I live in Westchester County, New York where I work privately with students, teaching writing. I am currently working on a new novel.  

And now, here is Ms. Schieber:

 

 I do not think it is possible to be a writer and not be a reader. I have been a reader all my life. As a child, I never owned books. There was simply no money for books beyond the occasional selections I could make at a school book fair. I still have my tattered paperback copy of A Tree Grows in Brooklyn by Betty Smith. It is held together with rubber bands, but I cherish it because it was one of the only books I owned. Although I may not have owned books, my mother took me to the library every week. Over the long summer break, we were allowed to take out as many books as we wanted, and I can remember going to the library with a shopping cart to load up with wonderful thick books like Marjorie Morningstar, Anna Karenina, War and Peace, The Brother Karamazov, David Copperfield. . . I remember them all. My taste in reading changed over the years, and I was drawn mostly to women writers. I love Fay Weldon. Her early books, Puffball, Down Among the Women, Praxis and one of my all time favorites, The Fat Woman’s Joke, are incredibly funny and sharp and almost relentlessly honest. Weldon is a keen observer of how women make their way in the world, and of how men can invariably bring despair of some sort even they do not mean to. Weldon makes me laugh. I never grow tired of her work.
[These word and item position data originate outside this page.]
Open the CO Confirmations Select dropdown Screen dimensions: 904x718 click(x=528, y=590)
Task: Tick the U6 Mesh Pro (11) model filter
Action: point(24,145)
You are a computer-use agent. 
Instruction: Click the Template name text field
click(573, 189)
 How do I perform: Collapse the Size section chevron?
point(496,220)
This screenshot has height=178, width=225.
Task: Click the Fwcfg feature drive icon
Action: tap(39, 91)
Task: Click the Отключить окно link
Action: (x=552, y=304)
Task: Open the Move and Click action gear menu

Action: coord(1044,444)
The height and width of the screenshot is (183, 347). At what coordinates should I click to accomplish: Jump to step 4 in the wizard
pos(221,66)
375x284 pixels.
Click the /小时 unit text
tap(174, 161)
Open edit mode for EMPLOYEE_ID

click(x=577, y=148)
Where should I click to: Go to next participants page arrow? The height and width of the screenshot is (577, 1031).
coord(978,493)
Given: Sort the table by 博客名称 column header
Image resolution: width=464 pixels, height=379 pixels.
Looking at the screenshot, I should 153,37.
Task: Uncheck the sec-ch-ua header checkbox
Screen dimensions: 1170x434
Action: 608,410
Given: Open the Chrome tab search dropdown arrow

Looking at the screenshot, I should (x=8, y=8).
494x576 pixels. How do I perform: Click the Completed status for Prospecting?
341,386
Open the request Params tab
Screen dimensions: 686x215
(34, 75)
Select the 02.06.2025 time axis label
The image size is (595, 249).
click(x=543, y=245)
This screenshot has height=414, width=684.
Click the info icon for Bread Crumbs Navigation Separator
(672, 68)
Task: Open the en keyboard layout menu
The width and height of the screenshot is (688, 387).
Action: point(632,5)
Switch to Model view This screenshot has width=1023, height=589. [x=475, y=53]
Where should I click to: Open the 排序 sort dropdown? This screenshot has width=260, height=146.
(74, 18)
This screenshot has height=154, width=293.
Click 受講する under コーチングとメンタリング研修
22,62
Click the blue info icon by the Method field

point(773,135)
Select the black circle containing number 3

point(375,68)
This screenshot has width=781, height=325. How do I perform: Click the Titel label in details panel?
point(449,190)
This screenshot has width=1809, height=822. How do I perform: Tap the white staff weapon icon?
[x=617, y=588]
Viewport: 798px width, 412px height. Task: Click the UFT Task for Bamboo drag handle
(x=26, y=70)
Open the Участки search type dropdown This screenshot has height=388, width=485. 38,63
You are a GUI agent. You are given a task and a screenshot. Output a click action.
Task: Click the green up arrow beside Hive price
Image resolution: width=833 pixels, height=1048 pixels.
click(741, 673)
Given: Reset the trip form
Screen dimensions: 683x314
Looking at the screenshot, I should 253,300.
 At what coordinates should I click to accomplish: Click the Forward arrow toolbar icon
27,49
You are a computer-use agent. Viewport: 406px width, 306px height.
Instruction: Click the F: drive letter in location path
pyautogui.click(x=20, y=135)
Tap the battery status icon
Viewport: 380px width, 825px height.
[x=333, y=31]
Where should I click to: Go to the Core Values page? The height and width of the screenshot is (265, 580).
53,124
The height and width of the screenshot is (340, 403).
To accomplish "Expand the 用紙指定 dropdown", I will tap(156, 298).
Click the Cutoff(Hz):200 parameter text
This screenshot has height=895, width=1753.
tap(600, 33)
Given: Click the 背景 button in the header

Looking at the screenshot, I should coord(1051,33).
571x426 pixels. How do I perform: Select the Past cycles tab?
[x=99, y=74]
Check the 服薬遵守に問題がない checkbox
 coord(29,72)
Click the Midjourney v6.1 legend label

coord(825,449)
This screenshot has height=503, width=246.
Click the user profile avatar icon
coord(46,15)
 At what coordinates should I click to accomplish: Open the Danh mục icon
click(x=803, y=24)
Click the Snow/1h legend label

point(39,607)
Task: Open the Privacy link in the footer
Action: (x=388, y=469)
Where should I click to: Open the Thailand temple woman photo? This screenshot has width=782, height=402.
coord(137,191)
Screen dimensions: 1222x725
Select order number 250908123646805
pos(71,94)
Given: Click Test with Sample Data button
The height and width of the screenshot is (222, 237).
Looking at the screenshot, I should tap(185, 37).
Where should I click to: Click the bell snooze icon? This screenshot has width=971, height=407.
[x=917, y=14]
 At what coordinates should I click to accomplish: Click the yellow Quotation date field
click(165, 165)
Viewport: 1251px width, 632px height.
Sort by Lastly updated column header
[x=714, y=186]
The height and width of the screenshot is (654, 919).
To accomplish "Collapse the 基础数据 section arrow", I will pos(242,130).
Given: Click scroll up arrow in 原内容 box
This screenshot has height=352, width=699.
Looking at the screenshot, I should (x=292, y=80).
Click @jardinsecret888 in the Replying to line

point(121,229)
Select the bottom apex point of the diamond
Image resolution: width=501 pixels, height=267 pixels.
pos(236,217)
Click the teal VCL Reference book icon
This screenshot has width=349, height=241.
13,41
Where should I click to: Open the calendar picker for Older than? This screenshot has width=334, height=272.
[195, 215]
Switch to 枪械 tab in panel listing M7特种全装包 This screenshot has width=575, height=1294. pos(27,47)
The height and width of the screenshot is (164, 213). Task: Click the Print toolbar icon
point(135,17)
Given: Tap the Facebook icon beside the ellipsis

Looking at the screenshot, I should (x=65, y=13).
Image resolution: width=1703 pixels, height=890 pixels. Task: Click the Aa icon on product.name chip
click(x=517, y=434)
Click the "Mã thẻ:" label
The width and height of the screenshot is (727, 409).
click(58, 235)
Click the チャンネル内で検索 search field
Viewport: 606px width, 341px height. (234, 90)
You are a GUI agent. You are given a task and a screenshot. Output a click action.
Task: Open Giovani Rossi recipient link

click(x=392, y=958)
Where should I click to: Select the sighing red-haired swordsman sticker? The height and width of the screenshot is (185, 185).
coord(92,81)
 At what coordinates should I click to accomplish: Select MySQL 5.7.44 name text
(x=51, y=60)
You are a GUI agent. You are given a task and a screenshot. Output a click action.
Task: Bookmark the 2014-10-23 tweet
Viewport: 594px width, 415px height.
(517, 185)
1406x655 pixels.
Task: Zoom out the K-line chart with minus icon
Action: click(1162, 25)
      I am also a great fan of Carol Shields. I have read all her work with great admiration, but I am most fond of Unless. There are lines in that novel that just sing. I am awed by her talent, her boldness, and her clarity. I have read and loved work by Rachel Ingalls, especially Mrs. Caliban. And I will never forget Dorothy Alison’s Bastard Out of Carolina. A book like that is a remarkable achievement. The story never leaves you. Anne Tyler’s work is so consistently good that even if the plot occasionally falters, the writing is just so clean, so disarmingly enough, that nothing else matters. I anticipate her books with joy. I have intermittently loved Alice Hoffman, particularly some of her earlier works like Turtle Moon, Second Nature and At Risk. I would be remiss if I did not admit that her work has influenced me. Jane Smiley’s Ordinary Love and Good Will may be among the finest pieces I’ve ever read. And I enjoy Alison Lurie and Alice Adams as well.  The Transit of Venus by Shirley Hazzard is a remarkable book. I love the short stories of Joyce Carol Oates and Gabriel Garcia Marquez. They are flawless. Yasunari Kawabata’s Palm of the Hand stories are beautiful, and I revisit them to remind myself of how less is more and of how difficult it can be to achieve that.

      When I read, I want an “ah-ha” moment at least once. I want to close my eyes for a moment and say. “Yes, that is exactly how that feels.” It is what I strive for when I write. It is always my intention to be honest, to anticipate a reader’s connection with my words and to know that even if it is only once, I have achieved that goal.